Reconocer sus limitaciones en la materia y diseñar planes de contingencia es lo que corresponde a una administración responsable, que se concentre menos en el cansino juego de la confrontación política y se enfoque en la población, empezando por aquellos que resienten la crisis económica en el lugar que más duele: el comedor.
Pese a que hay un plan de venta de alimentos a menores precios en algunos mercados establecidos por el gobierno, el alcance es nimio; por más que se lo publicite, la mayor parte de la población se queja de sostenidas alzas en el precio de los productos de primera necesidad. Al añadir a esta problemática la falta de políticas públicas que beneficien al sector agropecuario y que, en consecuencia, El Salvador dependa de las importaciones para satisfacer la demanda de granos básicos, se entiende el tamaño del riesgo. Por algo importantes estudios hablaban de que este año más de 800 mil personas enfrentarían dificultades para obtener alimentos, y la Organización de las Naciones Unidas para la Agricultura y la Alimentación consideraba que la crisis alimentaria se intensificaría a partir del segundo trimestre.
El otro factor que desvela a la nación es el del desempleo; aunque los números dan cuenta de una tasa que oscila alrededor del 5.8 por ciento de la población económicamente activa, las cifras ignoran el crecimiento del empleo informal pese a las dificultades establecidas por los cuerpos de seguridad en el terreno y de los mejorados controles y herramientas de recaudación hacendaria; y otro componente a tomar en cuenta es que el desempleo juvenil continúa arriba del 10 por ciento, con lo que eso supone en términos de exclusión social, pobreza intergeneracional, delincuencia y pérdida de talento.
El Estado tendrá, por activa y por pasiva, que dejar de comprar y contratar en los niveles que acostumbró el quinquenio anterior; continuará siendo el principal motor de la economía, pero si antes no fue lo suficiente, mucho menos en un contexto de ajuste y pretendida eficiencia. El empresariado nacional ha mantenido hasta donde ha podido sus inversiones, pero el despegue que El Salvador necesita requiere de actores internacionales más potentes, que hagan una apuesta directa por el país, que sometan a test a la institucionalidad, a la burocracia, a la tramitología y que aporten al gobierno información desapasionada y realista sobre qué tan atractivo es el país, qué le sobra, qué le falta, qué le urge.
Una de las urgencias es certeza jurídica, Estado de derecho y garantías constitucionales.
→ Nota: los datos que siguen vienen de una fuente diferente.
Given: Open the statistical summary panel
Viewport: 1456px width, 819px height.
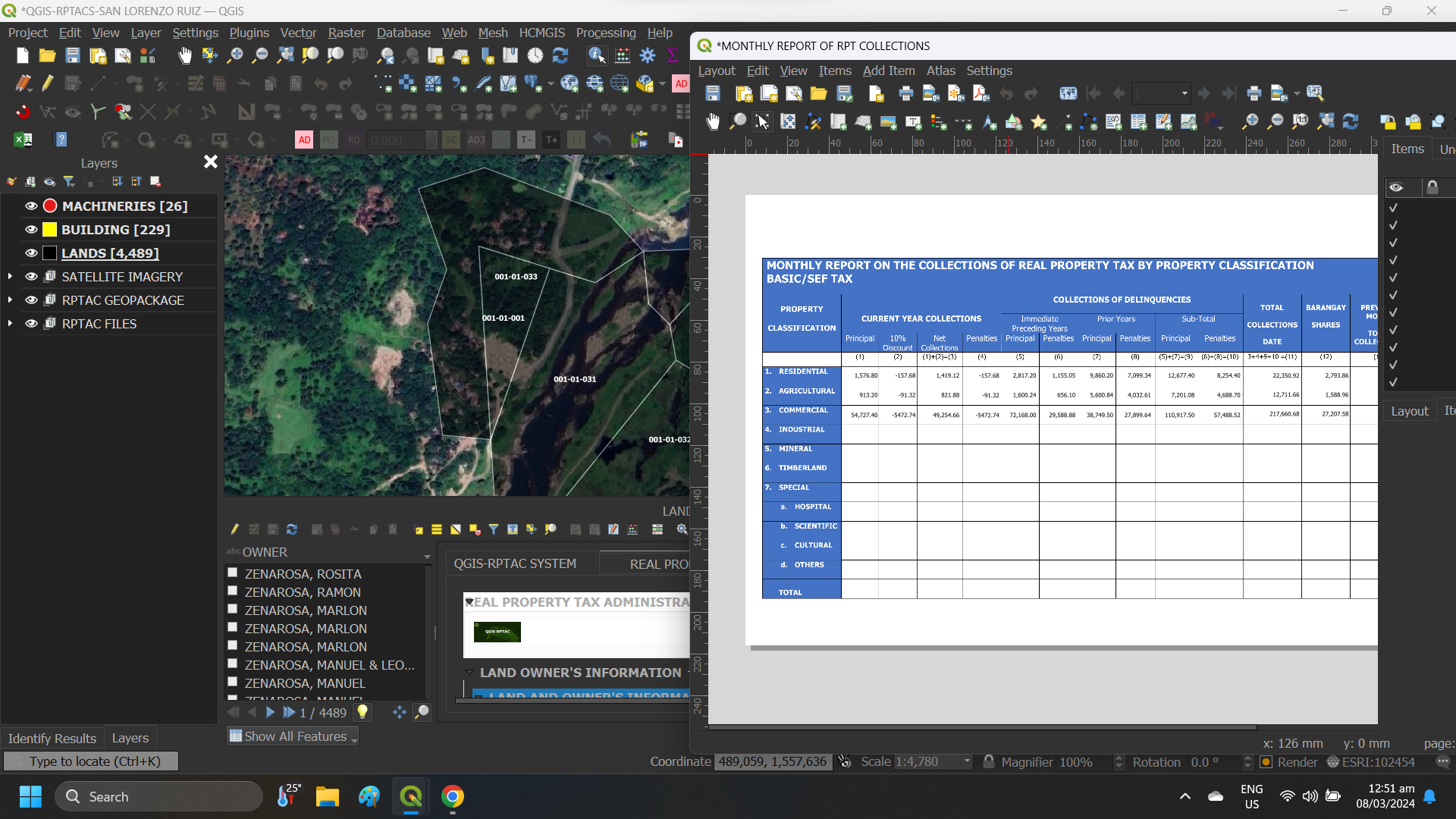Looking at the screenshot, I should pos(673,55).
Los utensilios de los que el gobierno echó mano para contener y enfrentarse a las consecuencias de los problemas estructurales y la abulia de los gobiernos anteriores en materia de seguridad funcionaron para efectos punitivos; si ya se superó aquella terrible coyuntura, lo peor que puede hacerse es actuar en automático sin entender que el pensamiento estratégico debe ser dinámico, lúcido y poner en el centro a la persona humana.